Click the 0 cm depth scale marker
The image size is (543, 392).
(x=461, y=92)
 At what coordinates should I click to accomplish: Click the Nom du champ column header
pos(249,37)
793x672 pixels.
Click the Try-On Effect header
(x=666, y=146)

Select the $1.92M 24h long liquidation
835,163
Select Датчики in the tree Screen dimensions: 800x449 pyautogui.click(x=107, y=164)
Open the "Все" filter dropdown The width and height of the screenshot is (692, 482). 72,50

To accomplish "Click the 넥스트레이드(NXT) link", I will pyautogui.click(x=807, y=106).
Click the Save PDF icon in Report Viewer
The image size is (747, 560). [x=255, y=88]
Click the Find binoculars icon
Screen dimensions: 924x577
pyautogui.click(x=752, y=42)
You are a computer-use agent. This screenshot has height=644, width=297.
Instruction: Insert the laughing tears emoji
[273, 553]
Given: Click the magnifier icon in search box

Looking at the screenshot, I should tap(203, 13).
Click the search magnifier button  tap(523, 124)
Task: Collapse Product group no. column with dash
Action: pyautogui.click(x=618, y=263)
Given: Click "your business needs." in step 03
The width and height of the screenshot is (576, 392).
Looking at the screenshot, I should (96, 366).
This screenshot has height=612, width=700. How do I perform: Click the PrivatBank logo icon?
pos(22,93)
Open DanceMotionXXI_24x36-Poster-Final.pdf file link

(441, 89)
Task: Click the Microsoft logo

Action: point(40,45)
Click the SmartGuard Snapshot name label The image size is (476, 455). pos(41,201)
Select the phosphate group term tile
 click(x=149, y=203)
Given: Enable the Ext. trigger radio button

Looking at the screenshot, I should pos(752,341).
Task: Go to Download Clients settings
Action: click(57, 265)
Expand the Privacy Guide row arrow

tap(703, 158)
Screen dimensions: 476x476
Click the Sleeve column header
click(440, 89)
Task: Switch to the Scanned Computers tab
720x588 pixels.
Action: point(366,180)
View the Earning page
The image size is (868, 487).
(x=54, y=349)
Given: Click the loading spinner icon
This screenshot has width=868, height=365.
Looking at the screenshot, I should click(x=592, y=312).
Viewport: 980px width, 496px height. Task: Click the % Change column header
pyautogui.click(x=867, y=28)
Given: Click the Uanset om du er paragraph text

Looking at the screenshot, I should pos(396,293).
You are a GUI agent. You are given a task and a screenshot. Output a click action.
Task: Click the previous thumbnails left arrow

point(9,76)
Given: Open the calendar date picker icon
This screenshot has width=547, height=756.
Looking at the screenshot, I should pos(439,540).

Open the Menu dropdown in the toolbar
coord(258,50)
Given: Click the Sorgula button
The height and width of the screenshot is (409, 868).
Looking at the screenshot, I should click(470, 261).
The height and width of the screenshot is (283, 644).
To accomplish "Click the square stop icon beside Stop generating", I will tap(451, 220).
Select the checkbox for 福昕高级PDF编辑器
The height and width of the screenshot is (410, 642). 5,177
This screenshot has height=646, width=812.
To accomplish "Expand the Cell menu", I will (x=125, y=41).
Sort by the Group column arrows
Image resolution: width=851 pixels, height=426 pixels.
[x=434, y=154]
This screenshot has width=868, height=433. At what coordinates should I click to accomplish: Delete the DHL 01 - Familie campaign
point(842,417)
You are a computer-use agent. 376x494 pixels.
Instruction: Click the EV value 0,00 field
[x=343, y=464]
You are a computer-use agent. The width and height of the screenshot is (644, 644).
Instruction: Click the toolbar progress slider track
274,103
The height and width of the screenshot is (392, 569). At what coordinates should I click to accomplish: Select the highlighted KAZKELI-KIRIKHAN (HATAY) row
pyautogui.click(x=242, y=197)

## YOUR INSTRUCTIONS:
Filter these records, keeping every line where the word "agent" occurs.

## EXERCISE SOLUTION:
You are a computer-use agent. This screenshot has height=644, width=297.
You are a GUI agent. You are given a task and a screenshot. Output a click action.
You are a computer-use agent. 376x494 pixels.
You are a computer-use agent. The width and height of the screenshot is (644, 644).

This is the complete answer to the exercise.